A senior US intelligence official is about to publish a bitter condemnation of America's counter-terrorism policy, arguing that the west is losing the war against al-Qaida and that an "avaricious, premeditated, unprovoked" war in Iraq has played into Osama bin Laden's hands.

Imperial Hubris: Why the West is Losing the War on Terror, due out next month, dismisses two of the most frequent boasts of the Bush administration: that Bin Laden and al-Qaida are "on the run" and that the Iraq invasion has made America safer.

In an interview with the Guardian the official, who writes as "Anonymous", described al-Qaida as a much more proficient and focused organisation than it was in 2001, and predicted that it would "inevitably" acquire weapons of mass destruction and try to use them.

As we've said over and over again: Bush's fecklessness with loose nukes is going to cost us a—Blue state, yawn—city.

[Anonymous] said Bin Laden was probably "comfortable" commanding his organisation from the mountainous tribal lands along the border between Pakistan and Afghanistan.

The Pakistani army claimed a big success in the "war against terror" yesterday with the killing of a tribal leader, Nek Mohammed, who was one of al-Qaida's protectors in Waziristan.

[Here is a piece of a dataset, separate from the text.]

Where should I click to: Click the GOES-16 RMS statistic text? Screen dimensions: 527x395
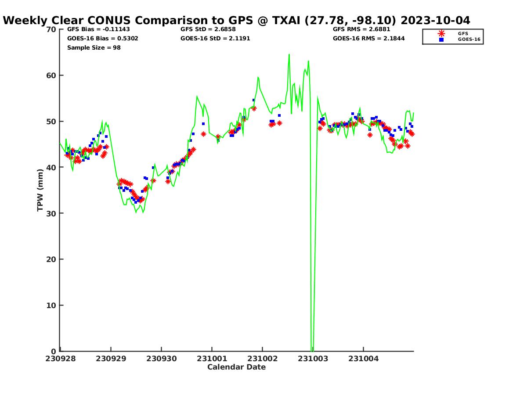click(368, 39)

But Anonymous, who has been centrally involved in the hunt for Bin Laden, said: "Nek Mohammed is one guy in one small area. We sometimes forget how big the tribal areas are." He believes President Pervez Musharraf cannot advance much further into the tribal areas without endangering his rule by provoking a Pashtun revolt. "He walks a very fine line," he said yesterday.

The fact that [Anonymous] has been allowed to publish, albeit anonymously and without naming which agency he works for, may reflect the increasing frustration of senior intelligence officials at the course the administration has taken.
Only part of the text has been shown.